***** EXERCISE DATA *****
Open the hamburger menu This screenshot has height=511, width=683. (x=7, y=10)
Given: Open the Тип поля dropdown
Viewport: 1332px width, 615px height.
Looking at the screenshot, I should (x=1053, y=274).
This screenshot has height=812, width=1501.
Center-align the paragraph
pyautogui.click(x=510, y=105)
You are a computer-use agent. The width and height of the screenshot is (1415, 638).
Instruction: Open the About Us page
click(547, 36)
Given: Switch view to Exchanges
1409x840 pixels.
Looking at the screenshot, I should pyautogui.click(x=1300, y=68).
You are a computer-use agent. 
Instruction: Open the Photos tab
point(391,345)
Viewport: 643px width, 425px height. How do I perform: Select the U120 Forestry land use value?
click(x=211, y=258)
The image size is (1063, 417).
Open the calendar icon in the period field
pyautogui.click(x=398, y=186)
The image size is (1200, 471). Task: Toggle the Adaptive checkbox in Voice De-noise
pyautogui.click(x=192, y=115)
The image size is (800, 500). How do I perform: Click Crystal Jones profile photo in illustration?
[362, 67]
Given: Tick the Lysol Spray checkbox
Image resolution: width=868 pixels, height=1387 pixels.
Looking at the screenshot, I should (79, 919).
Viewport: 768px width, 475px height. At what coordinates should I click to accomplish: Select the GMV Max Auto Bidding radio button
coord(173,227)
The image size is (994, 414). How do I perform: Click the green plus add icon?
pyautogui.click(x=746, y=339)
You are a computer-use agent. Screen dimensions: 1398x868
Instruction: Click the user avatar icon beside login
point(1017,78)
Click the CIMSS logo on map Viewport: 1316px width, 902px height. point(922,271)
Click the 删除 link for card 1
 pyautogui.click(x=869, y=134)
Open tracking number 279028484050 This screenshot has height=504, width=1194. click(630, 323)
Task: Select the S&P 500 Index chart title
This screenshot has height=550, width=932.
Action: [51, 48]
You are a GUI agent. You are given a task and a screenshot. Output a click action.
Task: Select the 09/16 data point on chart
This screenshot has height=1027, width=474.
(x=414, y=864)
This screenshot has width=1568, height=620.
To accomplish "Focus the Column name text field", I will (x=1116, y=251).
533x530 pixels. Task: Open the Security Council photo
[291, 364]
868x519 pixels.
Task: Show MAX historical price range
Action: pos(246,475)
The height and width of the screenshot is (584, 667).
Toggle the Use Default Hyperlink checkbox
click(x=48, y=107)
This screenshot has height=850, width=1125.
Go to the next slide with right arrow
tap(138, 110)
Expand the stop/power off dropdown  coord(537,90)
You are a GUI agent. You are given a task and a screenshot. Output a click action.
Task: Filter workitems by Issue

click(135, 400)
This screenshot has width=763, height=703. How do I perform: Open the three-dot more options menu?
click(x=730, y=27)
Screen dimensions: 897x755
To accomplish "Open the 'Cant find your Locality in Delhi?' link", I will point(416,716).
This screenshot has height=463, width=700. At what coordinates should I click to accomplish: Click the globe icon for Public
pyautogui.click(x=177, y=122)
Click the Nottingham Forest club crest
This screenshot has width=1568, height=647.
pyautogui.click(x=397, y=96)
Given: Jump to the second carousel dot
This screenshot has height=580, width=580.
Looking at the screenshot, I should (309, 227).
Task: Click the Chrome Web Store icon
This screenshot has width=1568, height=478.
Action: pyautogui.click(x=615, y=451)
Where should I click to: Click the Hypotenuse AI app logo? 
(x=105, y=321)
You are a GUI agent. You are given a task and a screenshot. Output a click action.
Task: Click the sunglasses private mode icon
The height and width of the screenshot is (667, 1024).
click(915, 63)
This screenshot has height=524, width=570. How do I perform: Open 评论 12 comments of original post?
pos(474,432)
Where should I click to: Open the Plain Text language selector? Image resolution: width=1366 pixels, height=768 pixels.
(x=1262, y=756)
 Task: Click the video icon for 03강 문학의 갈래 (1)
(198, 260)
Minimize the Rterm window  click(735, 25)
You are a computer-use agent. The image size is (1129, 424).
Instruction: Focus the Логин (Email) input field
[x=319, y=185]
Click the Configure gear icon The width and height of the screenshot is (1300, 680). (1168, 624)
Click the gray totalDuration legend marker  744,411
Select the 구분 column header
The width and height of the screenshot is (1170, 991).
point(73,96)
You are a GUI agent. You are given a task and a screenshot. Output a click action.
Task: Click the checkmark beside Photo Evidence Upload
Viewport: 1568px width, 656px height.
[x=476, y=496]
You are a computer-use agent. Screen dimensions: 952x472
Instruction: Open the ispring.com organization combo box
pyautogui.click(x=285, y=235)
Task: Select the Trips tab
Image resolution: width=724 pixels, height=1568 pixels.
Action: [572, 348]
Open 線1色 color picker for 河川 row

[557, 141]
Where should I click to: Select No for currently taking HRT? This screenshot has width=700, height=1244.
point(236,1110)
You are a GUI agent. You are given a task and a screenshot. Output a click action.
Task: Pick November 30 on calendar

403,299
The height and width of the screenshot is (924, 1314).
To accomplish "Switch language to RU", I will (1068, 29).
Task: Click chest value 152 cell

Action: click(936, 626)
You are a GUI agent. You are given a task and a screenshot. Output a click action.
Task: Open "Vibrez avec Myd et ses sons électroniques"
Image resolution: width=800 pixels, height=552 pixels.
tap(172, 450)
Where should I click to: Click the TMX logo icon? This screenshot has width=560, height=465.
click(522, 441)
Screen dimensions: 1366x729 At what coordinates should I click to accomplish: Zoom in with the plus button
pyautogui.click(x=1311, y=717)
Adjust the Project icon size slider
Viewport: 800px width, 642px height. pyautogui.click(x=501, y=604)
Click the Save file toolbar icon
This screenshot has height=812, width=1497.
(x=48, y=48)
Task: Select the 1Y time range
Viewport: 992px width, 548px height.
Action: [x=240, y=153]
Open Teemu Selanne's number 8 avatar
*****
Copy out, from the data above, every line holding the word "dropdown".

Given: Open the Тип поля dropdown
Expand the stop/power off dropdown  coord(537,90)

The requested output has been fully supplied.